• 文章の一部:
::::::::
バレエは「蘇る」を信念に 振付師モーリス・ベジャール氏
創作意欲の衰えを知らないモダン・バレエ振付師の巨匠、モーリス・ベジャール氏は、今年で77歳を迎えた。振り付けの世界に入って50年になる。
50周年を記念して、同氏が率いるバレエ劇団、ベジャール・バレエ・ローザンヌは今月、地元ローザンヌで彼の主な作品6作を上演する予定だ。
ベジャール氏の作風は、形式的なバレエを壊しながら、独自の世界を作り上げ、ときには物議をかもし出すことで知られる。装飾的な表現を極力取り除き、人間の体を使って、人間の感情を最大限に表現していく。
「私のバレエは、悲劇と喜劇、死と愛、人生で起りうるあらゆるものを凝縮したもの」とベジャール氏は語る。
50年間
ベジャール氏の生まれはフランスのマルセーユ。14歳でバレエを始め、クラシック・ダンサーの道からスタートする。いくつかのバレエ団を転々としたあと、1954年にパリで最初のバレエ団、エトワール・バレエを結成する。
翌年、「孤独な男のためのシンフォニー」を振り付け、振付師としてデビュー。ただし、ベジャール氏が探求する新しい振り付けに、観客は当初、戸惑い気味だったという。
「観客から認めてもらうには時間がかかってね。初めのころは80人も集まれば、上々だったんだ」とベジャール氏は笑う。
1959年に「春の祭典」を発表。世界的な振付師としての評価を得る。翌年、劇団名をパリ演劇バレエ団に変える。同じ年にブリュッセルに渡り、劇団名を20世紀バレエ団に改めた。スイスのローザンヌに移るのは、1987年になってから。劇団名をベジャール・バレエ・ローザンヌに改名、現在に至る。
::::::::
• 手元のデータ:
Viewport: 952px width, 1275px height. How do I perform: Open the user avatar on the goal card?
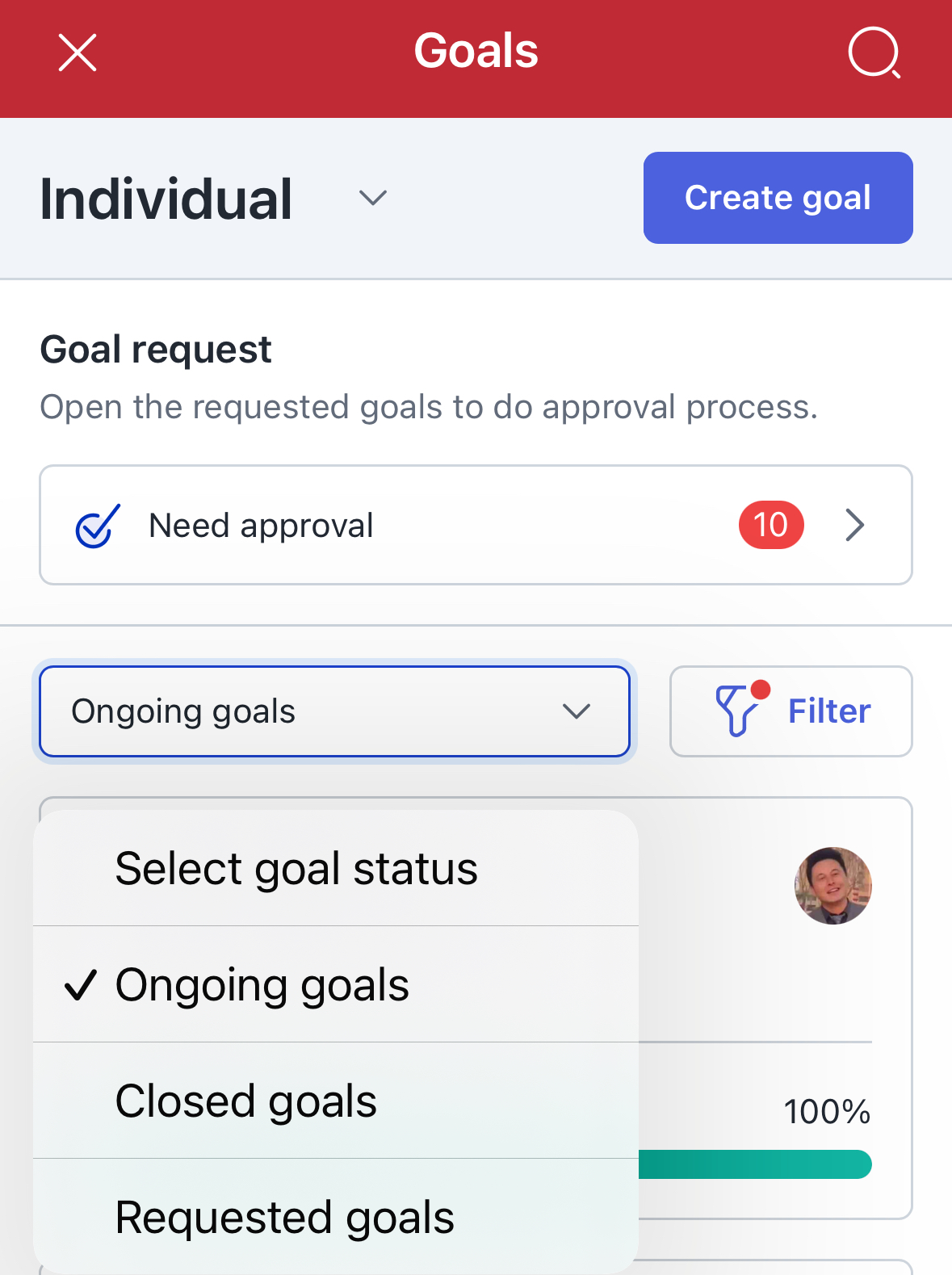click(x=832, y=886)
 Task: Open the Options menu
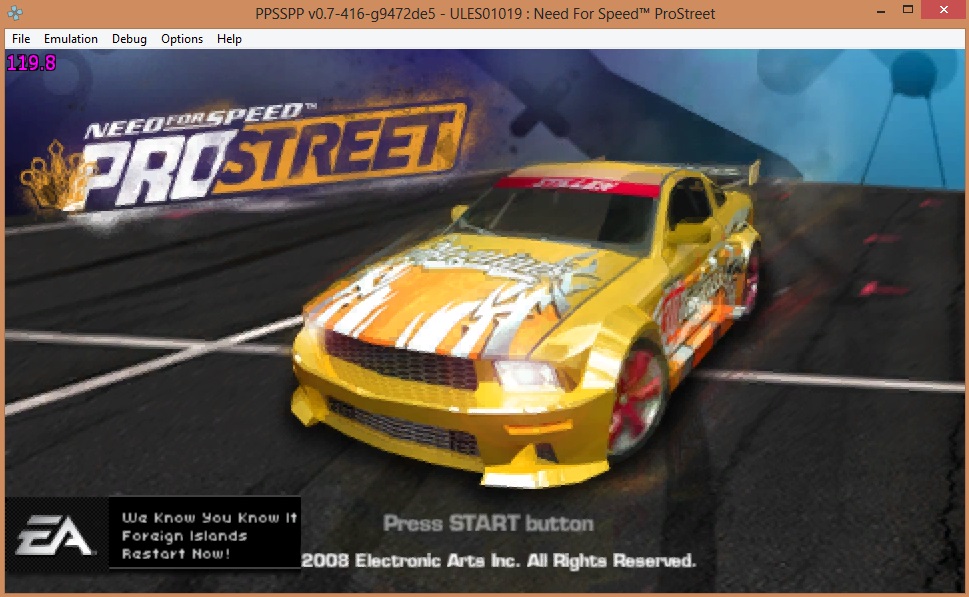(x=182, y=39)
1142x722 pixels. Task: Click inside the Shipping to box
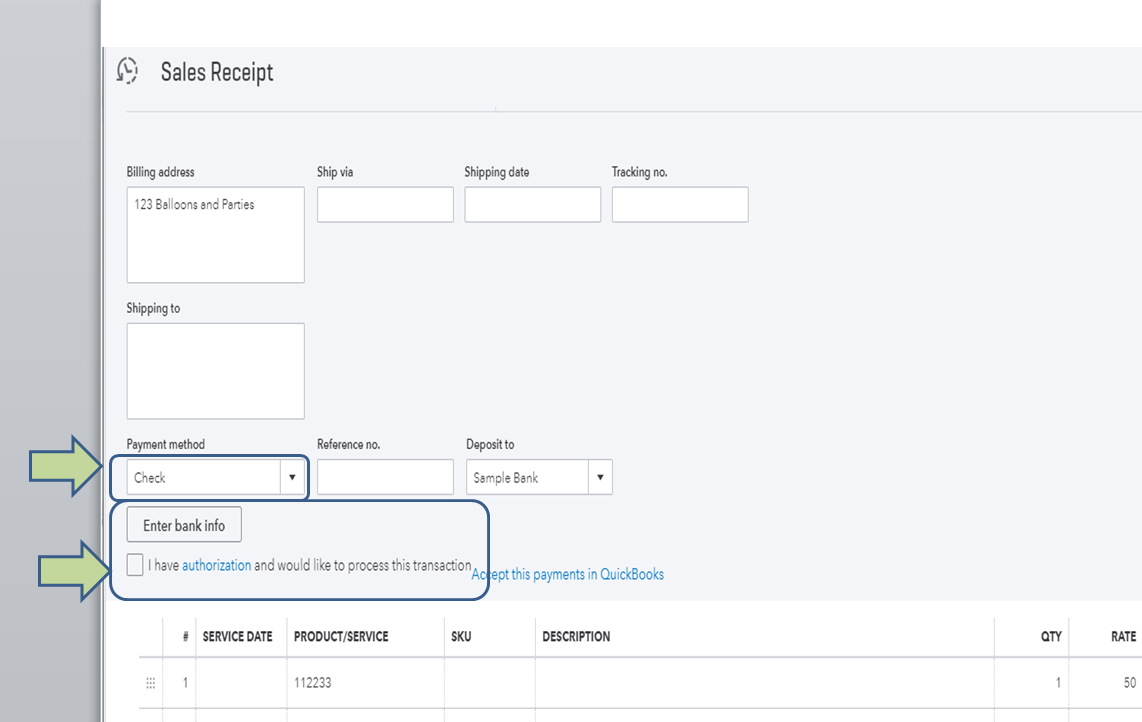pos(215,370)
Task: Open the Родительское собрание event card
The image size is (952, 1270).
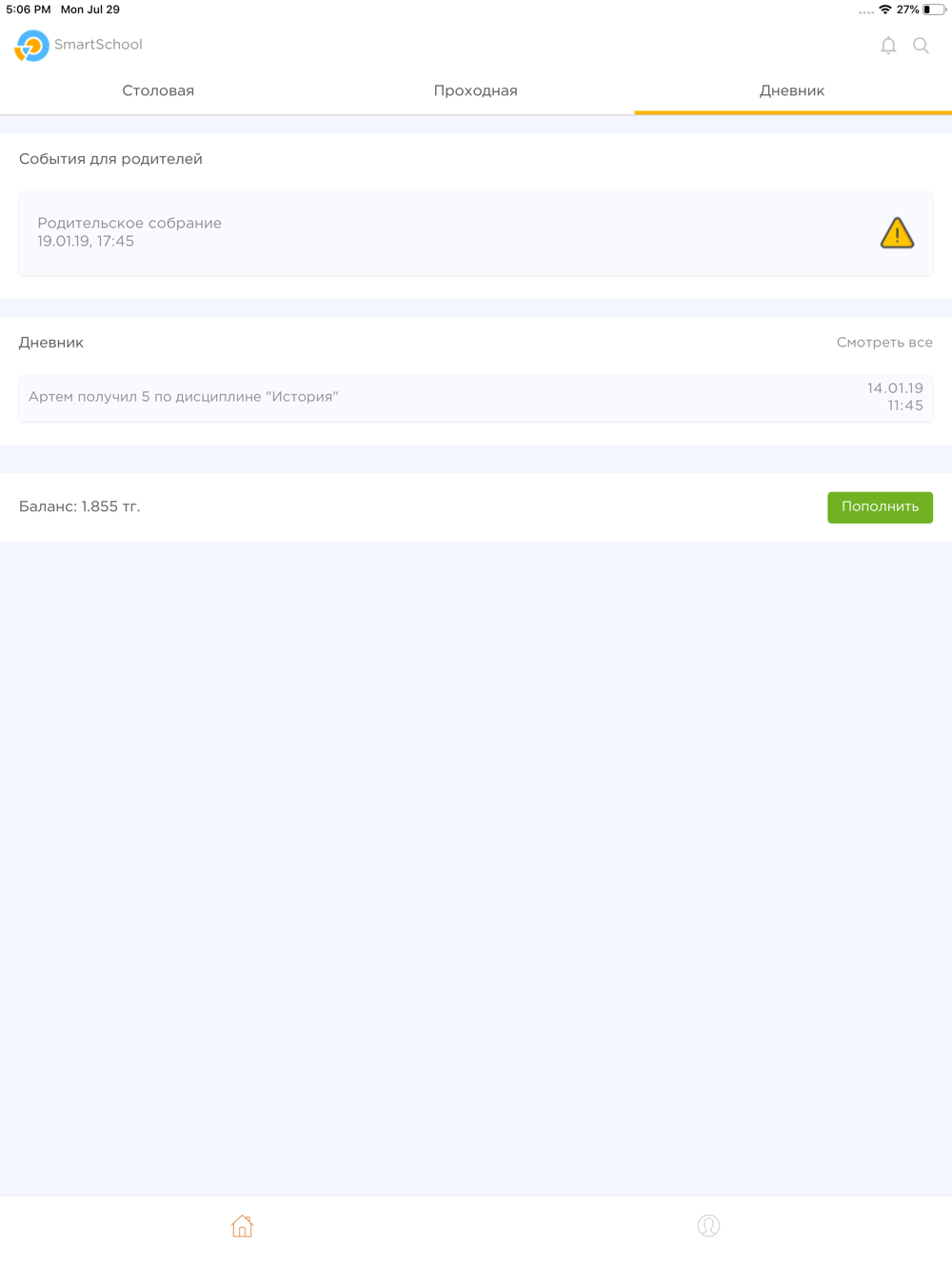Action: pyautogui.click(x=476, y=232)
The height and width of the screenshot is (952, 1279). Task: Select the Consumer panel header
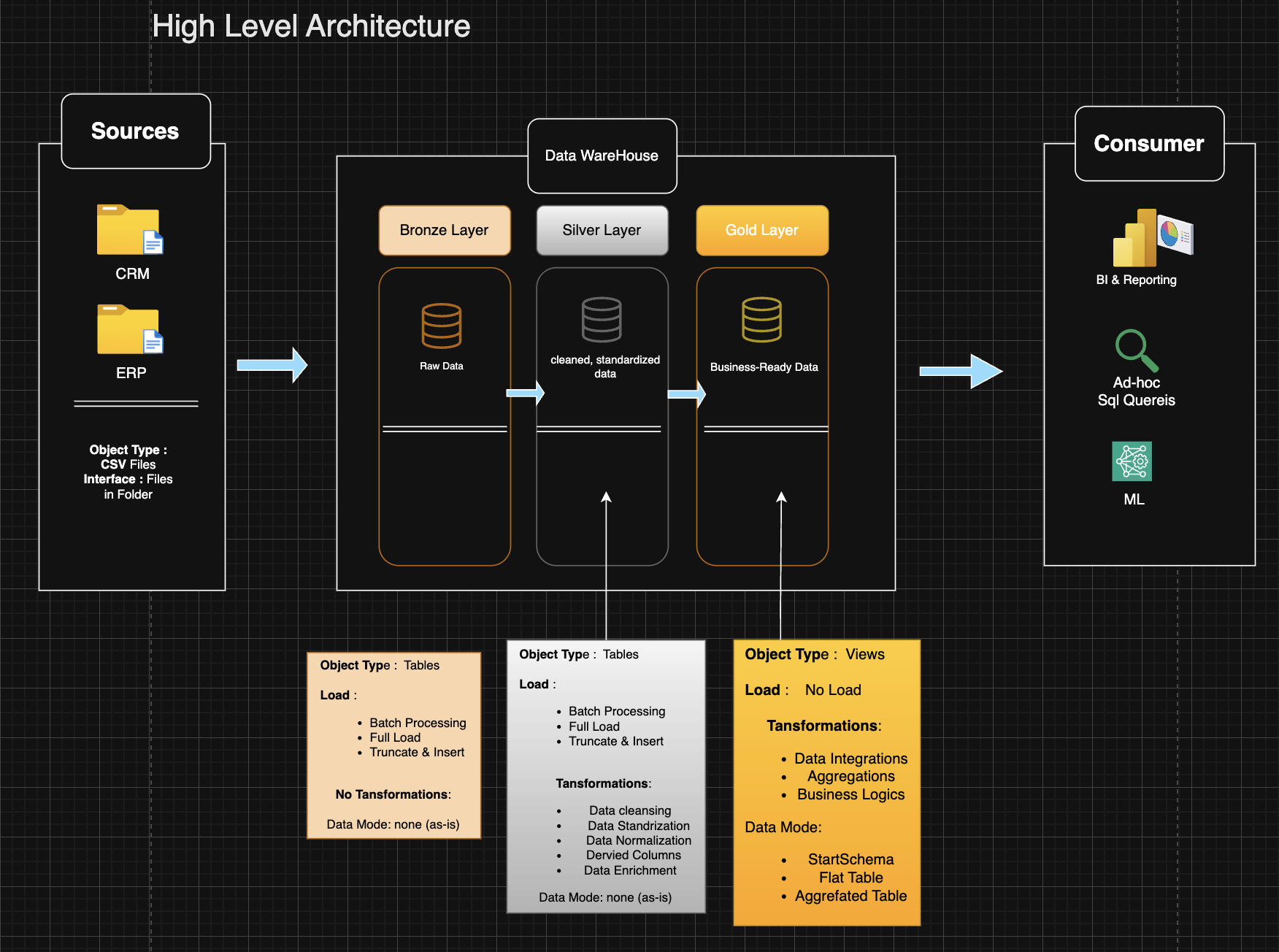click(1148, 143)
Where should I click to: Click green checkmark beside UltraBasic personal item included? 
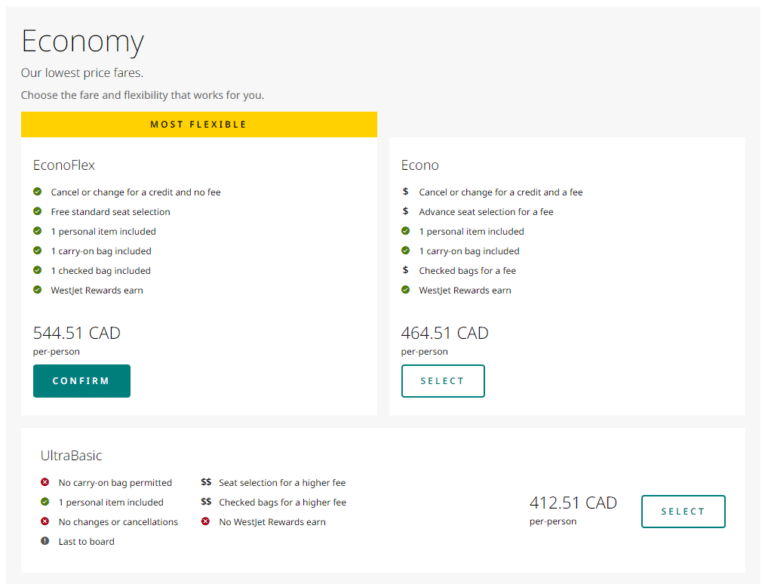coord(45,502)
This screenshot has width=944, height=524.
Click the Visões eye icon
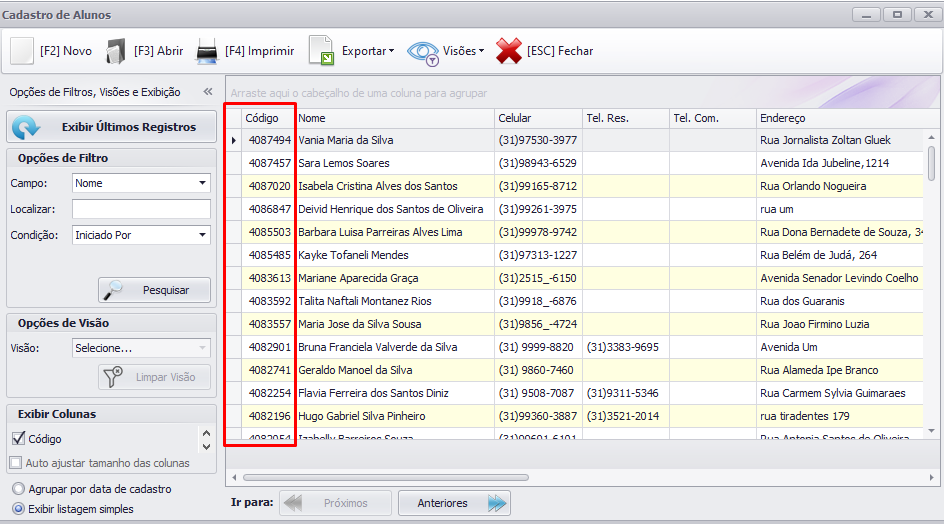pyautogui.click(x=423, y=51)
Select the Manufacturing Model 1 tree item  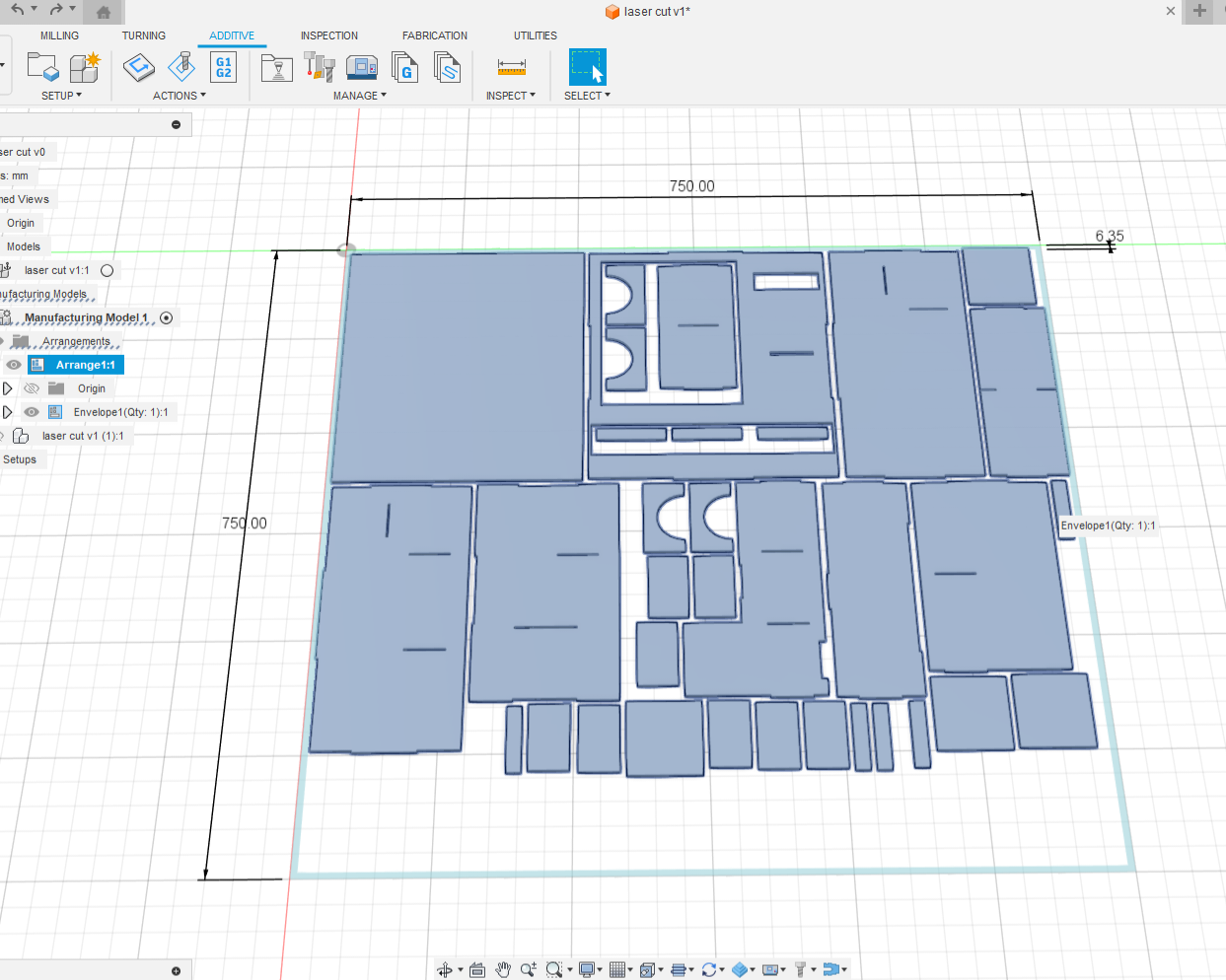coord(86,317)
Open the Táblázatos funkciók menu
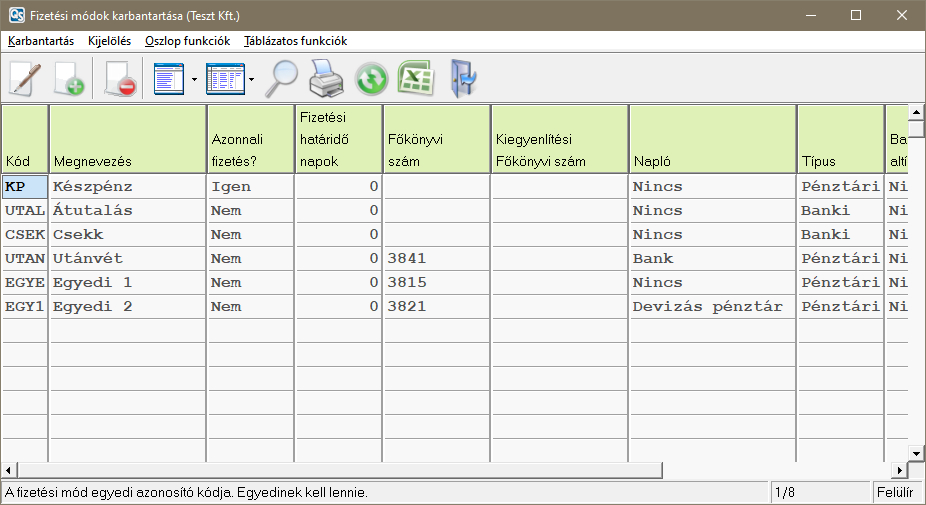This screenshot has width=926, height=505. 295,41
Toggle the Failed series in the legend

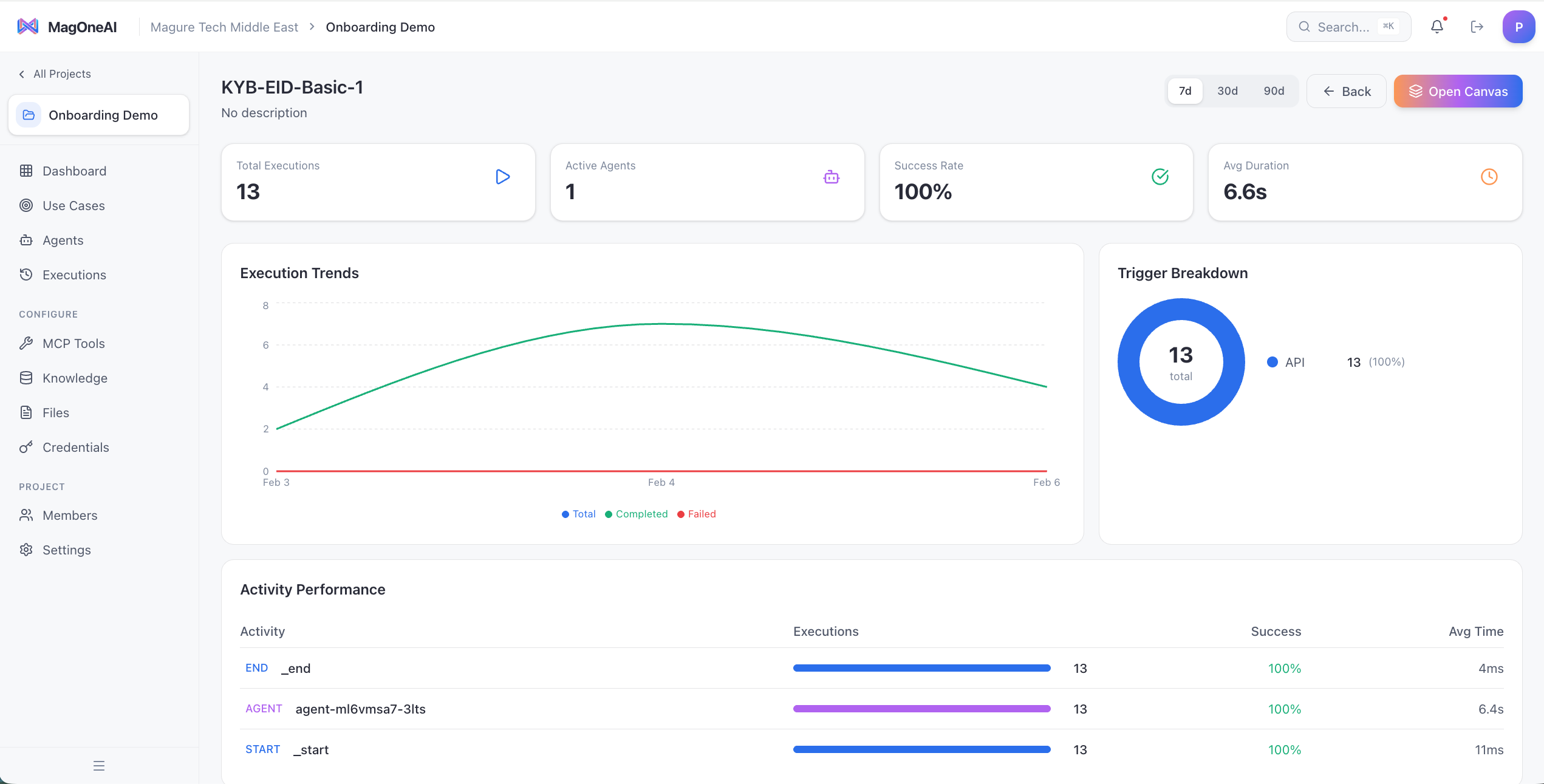click(697, 514)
::::::::
• やること:
ベジャール氏の記事から、「ベジャール氏の作風は、形式的」のある言葉から「初、戸惑い気味だったという。」までを、一字も変えずに書き写してください。

• 答え:
ベジャール氏の作風は、形式的なバレエを壊しながら、独自の世界を作り上げ、ときには物議をかもし出すことで知られる。装飾的な表現を極力取り除き、人間の体を使って、人間の感情を最大限に表現していく。
「私のバレエは、悲劇と喜劇、死と愛、人生で起りうるあらゆるものを凝縮したもの」とベジャール氏は語る。
50年間
ベジャール氏の生まれはフランスのマルセーユ。14歳でバレエを始め、クラシック・ダンサーの道からスタートする。いくつかのバレエ団を転々としたあと、1954年にパリで最初のバレエ団、エトワール・バレエを結成する。
翌年、「孤独な男のためのシンフォニー」を振り付け、振付師としてデビュー。ただし、ベジャール氏が探求する新しい振り付けに、観客は当初、戸惑い気味だったという。